The trial itself was a joke, lacking in all the components of a properly designed test. It wasn’t based on prior laboratory experiments, no control group was assigned, no data was collected, and no plans were made for follow-ups.
During the procedure, the patients had some of their fat cells (i.e. adipose tissue) removed, along with a standard blood withdrawal. The fat tissues were then processed with an enzyme to draw out stem cells. Once plasma was isolated from the blood and added to the stem cells, the mixture was injected into both eyes of each patient—yes, both eyes. Again, another serious clinical no-no; normally, only one eye would be injected for an experimental procedure like this in the event that something should go wrong. The entire procedure lasted less than an hour.
A week later, all three women were blind. As noted in the NEJM report, the blindness was accompanied by detached retinas and hemorrhaging.
The patients’ severe visual loss after the injection was associated with ocular hypertension, hemorrhagic retinopathy, vitreous hemorrhage, combined traction and rhegmatogenous retinal detachment, and lens dislocation. After one year, the patients’ visual acuity ranged from 20/200 to no light perception.

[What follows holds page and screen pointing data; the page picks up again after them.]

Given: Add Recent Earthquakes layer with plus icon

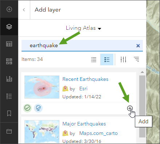Looking at the screenshot, I should click(130, 108).
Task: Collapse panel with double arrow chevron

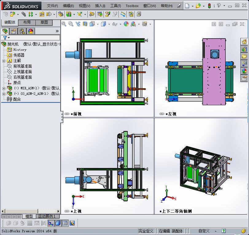Action: [x=57, y=31]
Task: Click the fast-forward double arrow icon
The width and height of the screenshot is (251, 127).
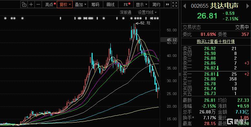Action: coord(167,5)
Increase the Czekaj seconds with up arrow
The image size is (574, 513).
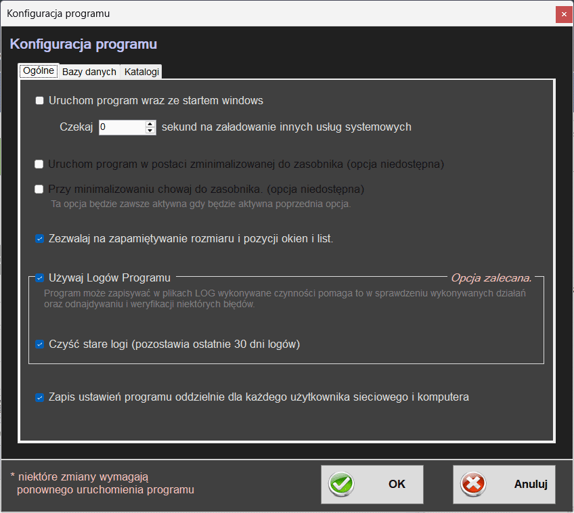tap(150, 123)
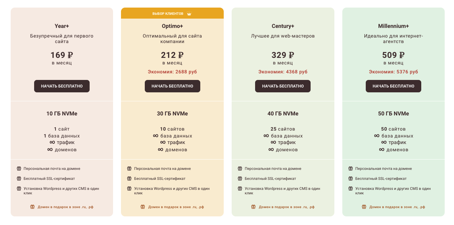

Goldberg and Albini say the preparation of the stem cells was likely shoddy, and the injections may have been contaminated. Once in the eye, the stem cells could have changed into myofibroblasts, a type of cell associated with scarring.
The Florida clinic, it would appear, was appealing to the desperation of their patients, while taking advantage of a regulatory loophole. As the authors write in their report:
Adipose tissue–derived “stem cells” have been increasingly used by “stem-cell clinics” because of the relative ease of obtaining and preparing these cells. Many of the clinics that provide these stem-cell therapies have done so under the auspices of patient-funded, institutional review board–approved research, and the research is listed on ClinicalTrials.gov without an investigational new drug filing with the FDA.
At the time, the procedure was not subject to FDA approval because the cells weren’t transferred between patients, and because the cells were considered “minimally processed.” The FDA has since revised its requirements, and it now needs approval for these types of procedures. In addition to updating its regulations, the FDA is also clamping down on stem cell clinics.
That’s obviously a good thing, but it’s a little too late for the women involved. This incident shows what happens when regulations and oversight are weak, and how shady companies will take risks with their patients’ health. Certainly food for thought as Trump and his cronies start to recreate the FDA in their own image.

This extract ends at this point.